I'm leaning python pandas and playing with some example data. I have a CSV file of a dataset with net worth by percentile of US population by quarter of year. I've successfully subseted the data by percentile to create three scatter plots of net worth by year, one plot for each of three population sections. However, I'm trying to combine those three plots to one data frame so I can combine the lines on a single plot figure.
Data here: https://www.federalreserve.gov/releases/z1/dataviz/download/dfa-income-levels.csv
Code thus far:
import pandas as pd
import matplotlib.pyplot as plt
# importing numpy as np
import numpy as np
df = pd.read_csv("dfa-income-levels.csv")
df99th = df.loc[df['Category']=="pct99to100"]
df99th.plot(x='Date',y='Net worth', title='Net worth by percentile')
dfmid = df.loc[df['Category']=="pct40to60"]
dfmid.plot(x='Date',y='Net worth')
dflow = df.loc[df['Category']=="pct00to20"]
dflow.plot(x='Date',y='Net worth')
data = dflow['Net worth'], dfmid['Net worth'], df99th['Net worth']
headers = ['low', 'mid', '99th']
newdf = pd.concat(data, axis=1, keys=headers)

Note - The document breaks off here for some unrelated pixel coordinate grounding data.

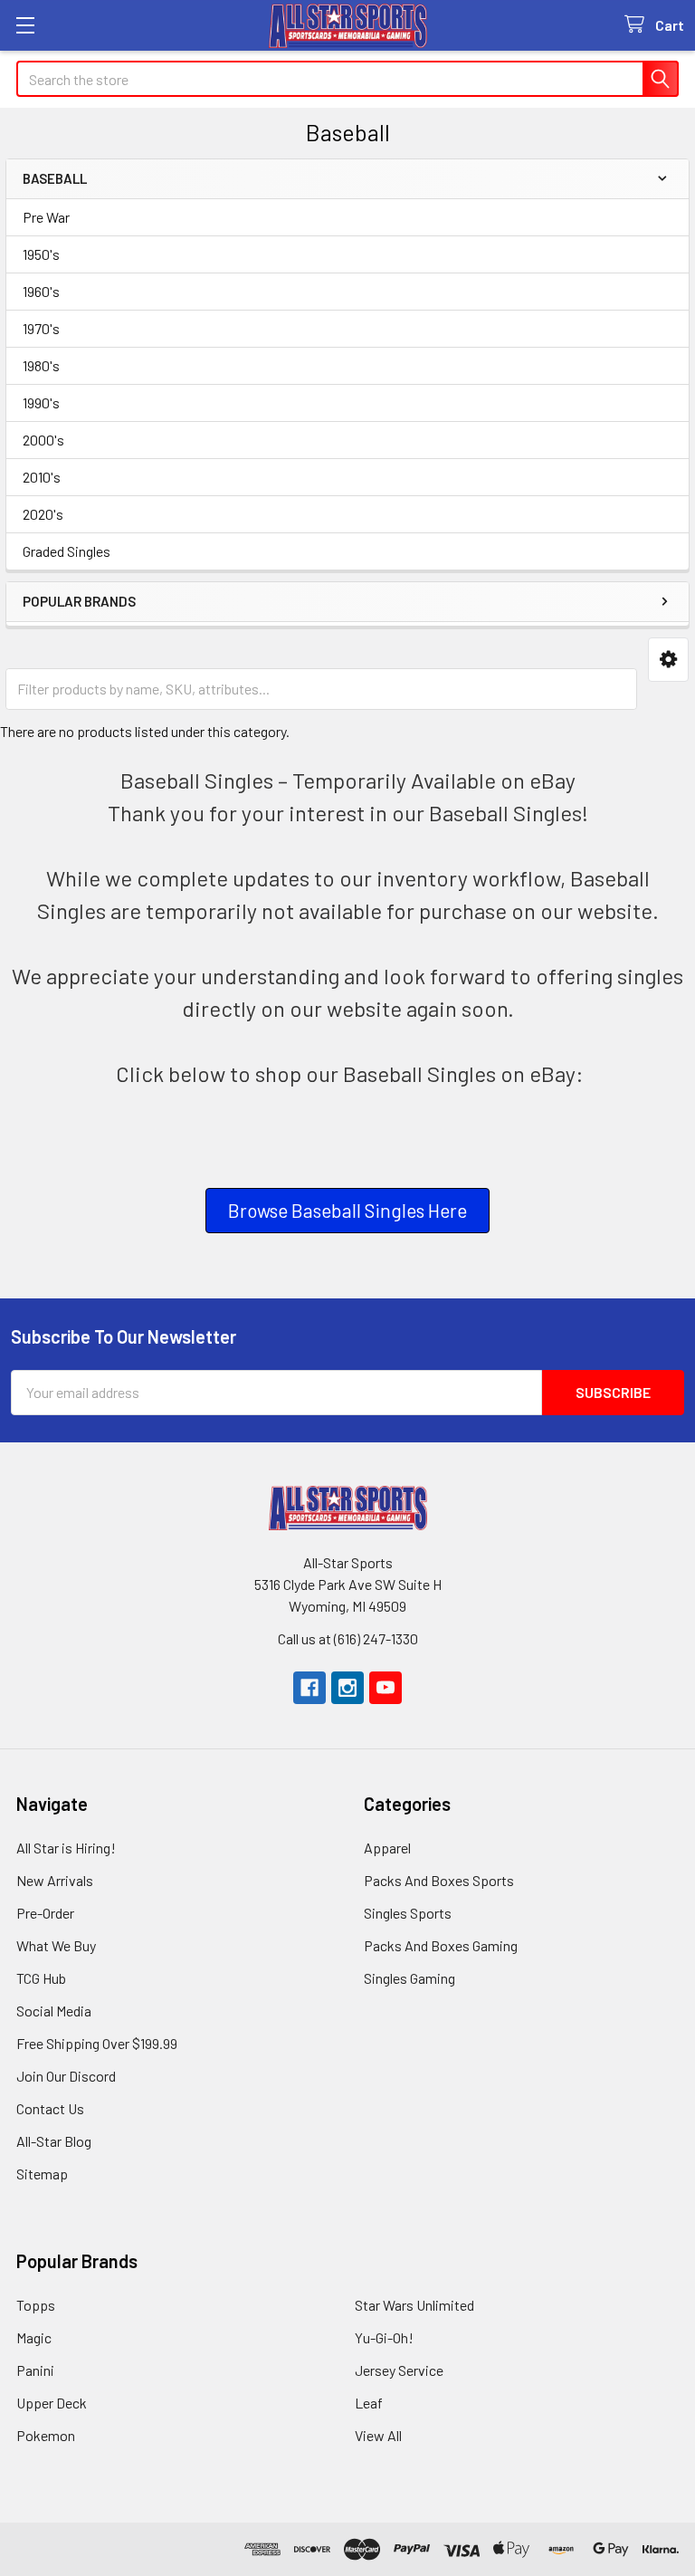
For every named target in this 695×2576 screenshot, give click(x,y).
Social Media (53, 2010)
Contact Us (50, 2108)
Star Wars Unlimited (414, 2304)
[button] (668, 659)
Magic (34, 2337)
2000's (43, 439)
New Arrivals (54, 1880)
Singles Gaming (409, 1978)
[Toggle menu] (25, 25)
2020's (43, 513)
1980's (41, 365)
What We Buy (56, 1945)
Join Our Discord (66, 2075)
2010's (42, 476)
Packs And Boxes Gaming (441, 1945)
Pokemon (45, 2435)
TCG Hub (41, 1978)
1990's (41, 402)
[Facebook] (309, 1687)
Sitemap (42, 2173)
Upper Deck (51, 2402)
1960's (41, 291)
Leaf (369, 2402)
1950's (41, 254)
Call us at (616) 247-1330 (348, 1638)
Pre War (46, 216)
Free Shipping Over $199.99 (96, 2043)
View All (378, 2435)
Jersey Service (399, 2370)
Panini (35, 2370)
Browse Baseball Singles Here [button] (347, 1210)
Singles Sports (408, 1912)
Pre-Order (45, 1912)
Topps (35, 2304)
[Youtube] (385, 1687)
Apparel (387, 1847)
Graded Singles (66, 551)
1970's (41, 328)
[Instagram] (347, 1687)
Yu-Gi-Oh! (384, 2337)
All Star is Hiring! (66, 1847)
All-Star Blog (53, 2141)
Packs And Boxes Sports (439, 1880)
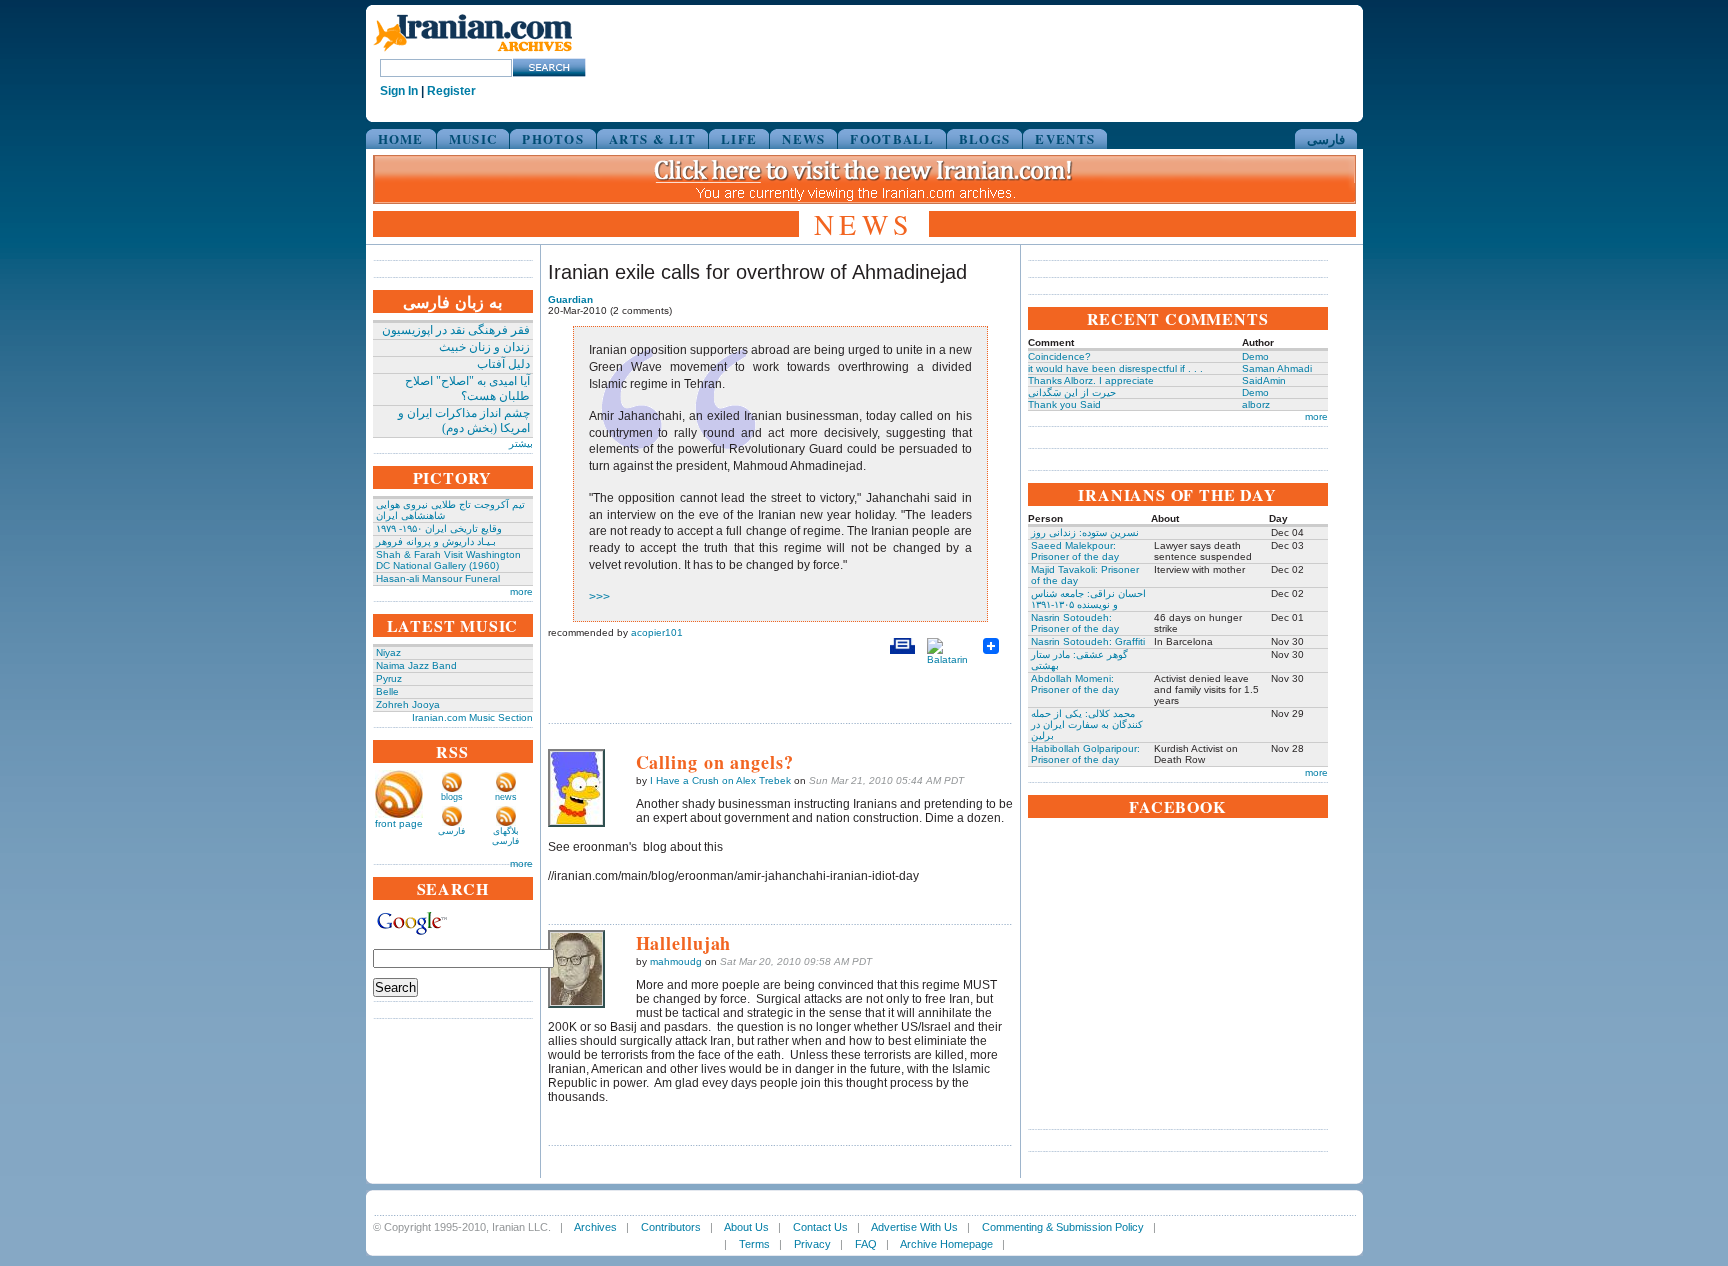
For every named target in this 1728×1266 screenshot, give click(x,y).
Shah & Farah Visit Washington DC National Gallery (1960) (448, 560)
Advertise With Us (914, 1227)
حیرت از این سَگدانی (1072, 392)
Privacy (812, 1244)
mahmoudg (676, 961)
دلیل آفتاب (503, 364)
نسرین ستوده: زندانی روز (1085, 532)
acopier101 (657, 632)
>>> (599, 597)
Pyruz (389, 678)
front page (399, 823)
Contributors (671, 1227)
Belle (387, 691)
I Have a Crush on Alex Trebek (720, 780)
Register (451, 91)
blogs (452, 797)
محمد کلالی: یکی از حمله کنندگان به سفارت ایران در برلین (1087, 724)
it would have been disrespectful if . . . (1115, 368)
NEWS (803, 138)
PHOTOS (553, 138)
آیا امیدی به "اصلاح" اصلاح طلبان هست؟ (467, 388)
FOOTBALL (891, 138)
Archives (595, 1227)
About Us (746, 1227)
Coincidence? (1059, 356)
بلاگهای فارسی (505, 836)
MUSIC (473, 138)
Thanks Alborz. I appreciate (1091, 380)
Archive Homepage (946, 1244)
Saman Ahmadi (1277, 368)
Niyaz (388, 652)
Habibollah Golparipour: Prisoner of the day (1085, 754)
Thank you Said (1064, 404)
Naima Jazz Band (416, 665)
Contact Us (820, 1227)
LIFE (739, 138)
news (506, 797)
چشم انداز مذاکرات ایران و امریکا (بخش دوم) (464, 420)
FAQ (866, 1244)
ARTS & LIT (652, 138)
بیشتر (521, 443)
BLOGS (985, 138)
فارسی (1326, 138)
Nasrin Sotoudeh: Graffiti (1088, 641)
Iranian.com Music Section (472, 717)
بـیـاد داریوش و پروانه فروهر (436, 541)
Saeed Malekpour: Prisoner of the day (1075, 551)
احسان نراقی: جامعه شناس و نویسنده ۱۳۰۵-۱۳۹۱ (1088, 599)
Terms (754, 1244)
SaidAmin (1264, 380)
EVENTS (1065, 138)
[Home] (473, 52)
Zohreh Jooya (408, 704)
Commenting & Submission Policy (1063, 1227)
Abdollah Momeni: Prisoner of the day (1075, 684)
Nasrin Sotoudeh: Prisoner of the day (1075, 623)
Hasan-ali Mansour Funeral (438, 578)
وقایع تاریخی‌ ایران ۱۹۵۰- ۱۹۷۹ (439, 528)
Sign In (399, 91)
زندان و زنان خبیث (484, 347)
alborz (1256, 404)
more (521, 591)
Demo (1255, 356)
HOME (401, 138)
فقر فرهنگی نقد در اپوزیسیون (456, 330)
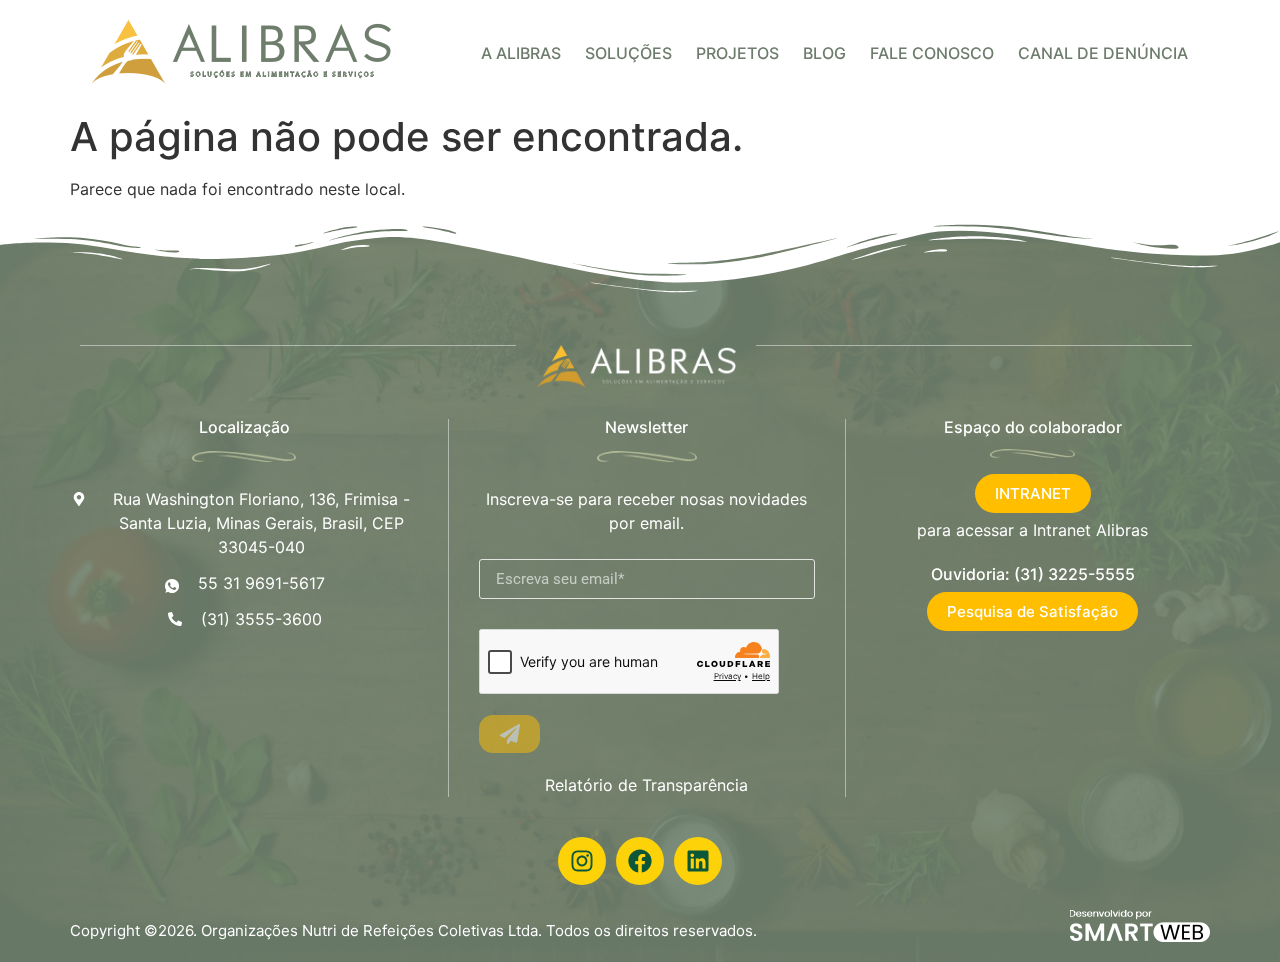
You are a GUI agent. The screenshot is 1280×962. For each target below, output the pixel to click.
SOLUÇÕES (628, 53)
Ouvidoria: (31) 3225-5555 (1033, 574)
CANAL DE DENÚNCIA (1103, 53)
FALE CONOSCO (932, 53)
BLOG (824, 53)
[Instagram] (582, 861)
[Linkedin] (698, 861)
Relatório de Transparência (646, 785)
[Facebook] (640, 861)
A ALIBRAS (521, 53)
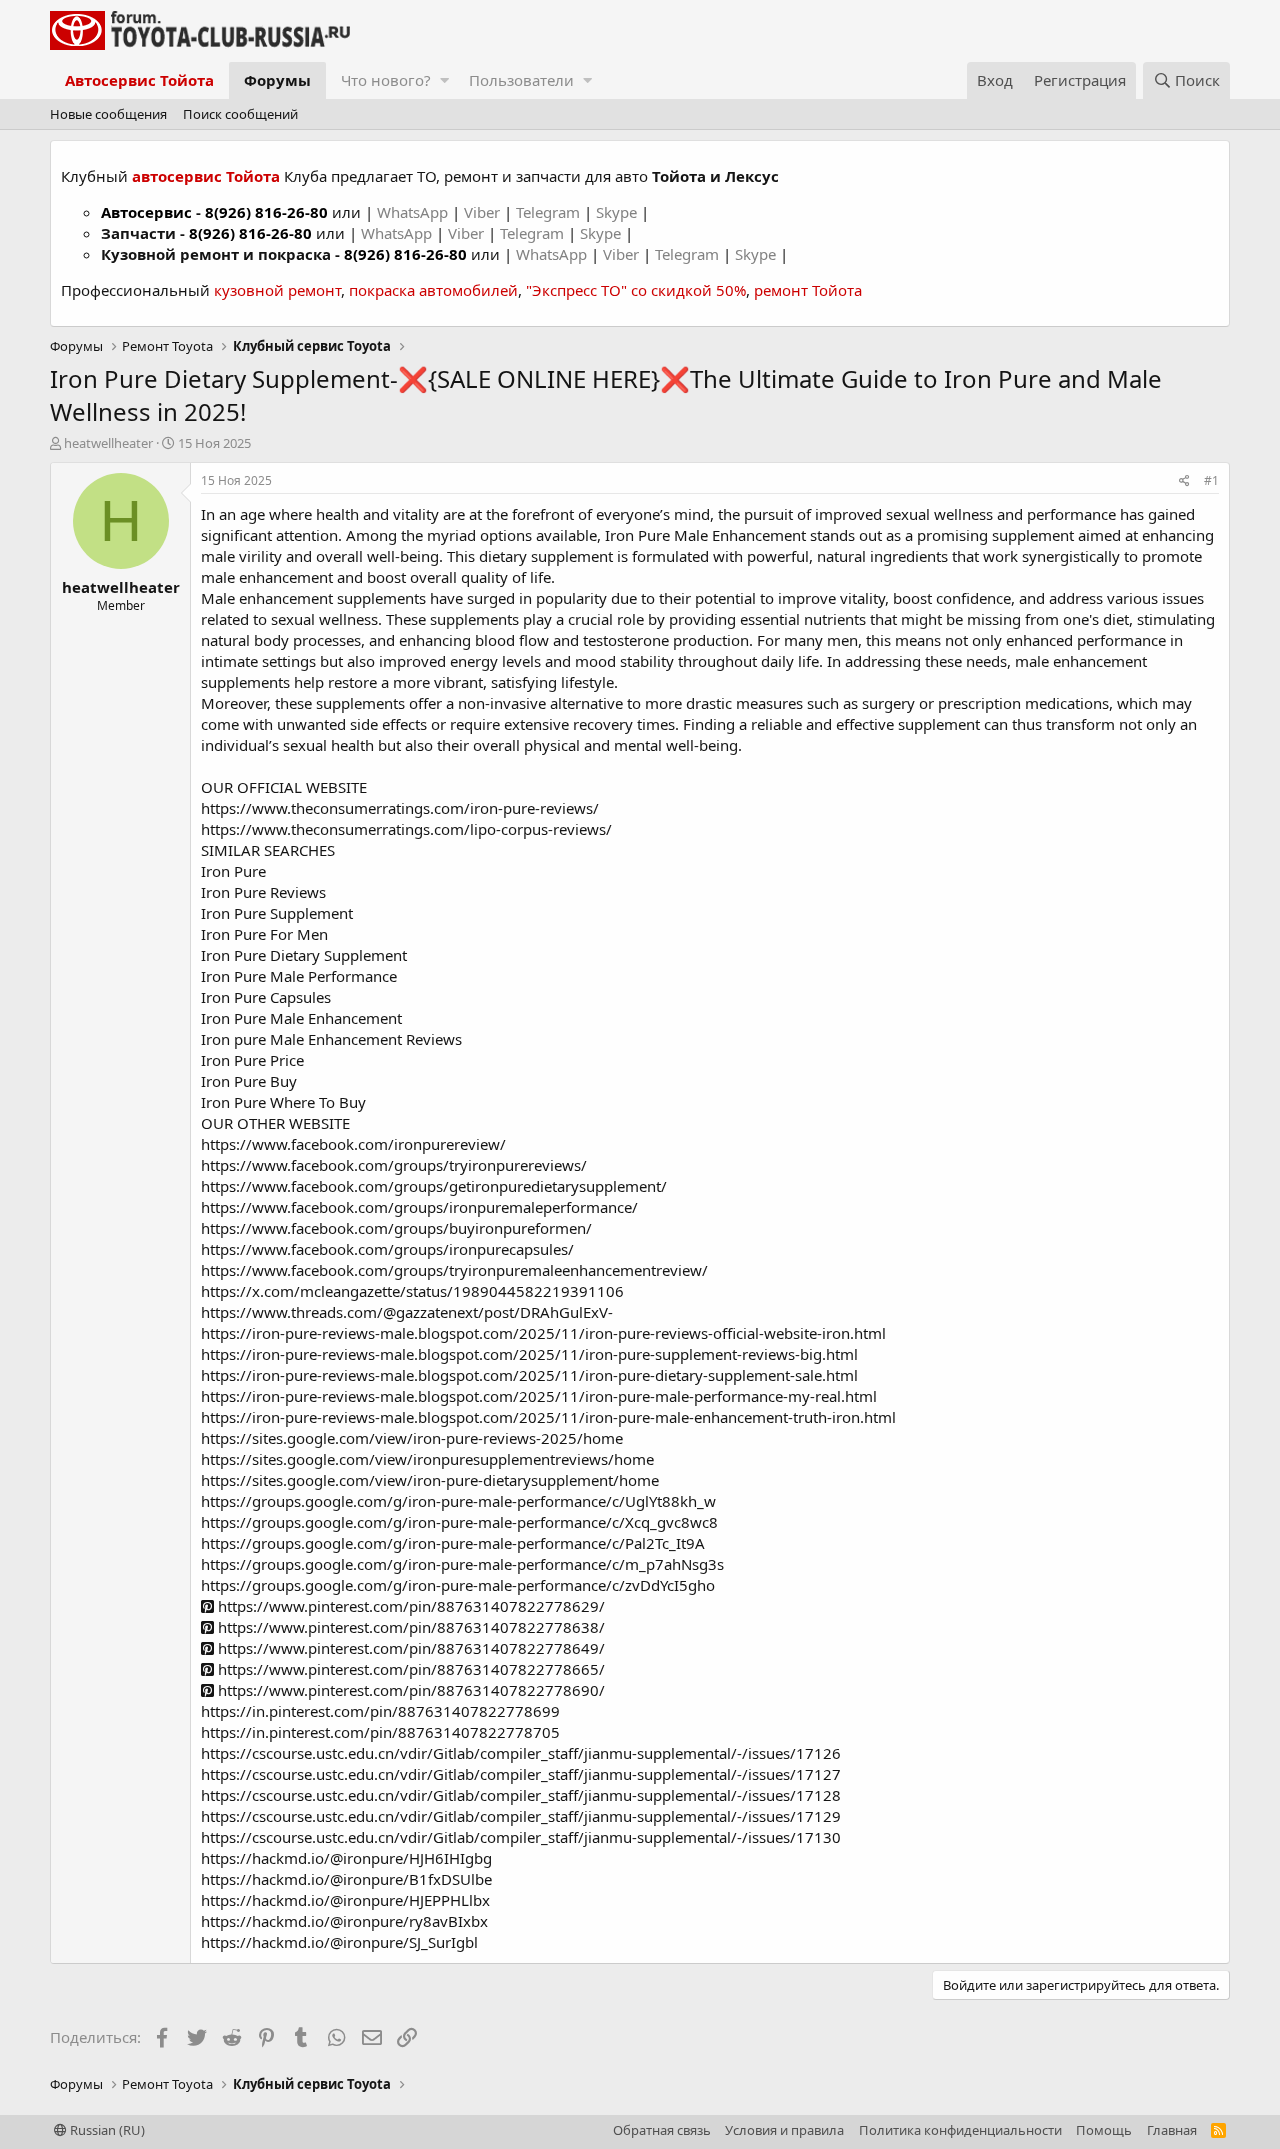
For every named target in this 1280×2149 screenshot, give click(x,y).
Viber (482, 212)
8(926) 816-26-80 (266, 212)
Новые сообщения (108, 114)
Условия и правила (784, 2130)
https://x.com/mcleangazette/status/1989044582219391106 (412, 1291)
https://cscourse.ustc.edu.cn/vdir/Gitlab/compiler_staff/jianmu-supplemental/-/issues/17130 (521, 1837)
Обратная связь (662, 2130)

And that yields a dataframe shown below, which is not what I want for plotting the data.
low mid 99th
0 NaN NaN 3514469.0
3 NaN 2503918.0 NaN
5 585550.0 NaN NaN
6 NaN NaN 3602196.0
9 NaN 2518238.0 NaN
... ... ... ...
747 NaN 8610343.0 NaN
749 3486198.0 NaN NaN
750 NaN NaN 32011671.0
753 NaN 8952933.0 NaN
755 3540306.0 NaN NaN
Any recommendations for other ways to approach this?